The comptroller and auditor general has said that the government’s flagship rural employment scheme is disconnected from the poverty regions of the country, suggesting that proper implementation would have improved the lot of the poor.
A CAG report auditing the performance of the Mahatma Gandhi National Rural Employment Guarantee Act (MGNREGA) between April 2007 and March 2012 says that Bihar, Maharashtra and Uttar Pradesh account for 46% of India’s rural poor but the states were able to utilise only 20% of the funds spent nationally.
“This indicates that the correlation between poverty levels and implementation of NREGA was not very high,” the CAG said.
Rural development minister Jairam Ramesh also slammed the report, saying: “The CAG reports, in general, lack constructive suggestions.” But he admitted that the scheme is run poorly in UP, Bihar, Odisha and Jharkhand.
The CAG report tabled in Parliament blames states for not taking the scheme to the poor and the Centre for not monitoring it properly. It adds that the central employment guarantee council – a statutory body headed by the rural development minister – failed to establish an evaluation and monitoring system even after six years.

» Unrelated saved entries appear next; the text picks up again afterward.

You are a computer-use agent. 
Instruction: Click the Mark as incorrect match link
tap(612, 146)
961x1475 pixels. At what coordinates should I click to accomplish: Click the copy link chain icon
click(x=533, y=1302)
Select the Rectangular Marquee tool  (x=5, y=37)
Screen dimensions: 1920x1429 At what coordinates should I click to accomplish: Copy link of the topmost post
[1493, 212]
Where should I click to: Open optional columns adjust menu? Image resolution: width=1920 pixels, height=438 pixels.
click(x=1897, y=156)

“Despite the passage of seven years since the act came into force, Haryana, Maharashtra, Punjab, Rajasthan and UP did not formulate rules,” the CAG said, adding that the low awareness levels in several states prevented the beneficiaries from fully claiming their rights under the demand-driven programme.
The CAG report also suspects a large-scale fund embezzlement attributed to absent or incorrect records of works in about 18-54% of gram panchayats checked. The CAG audit was conducted on Ramesh’s request.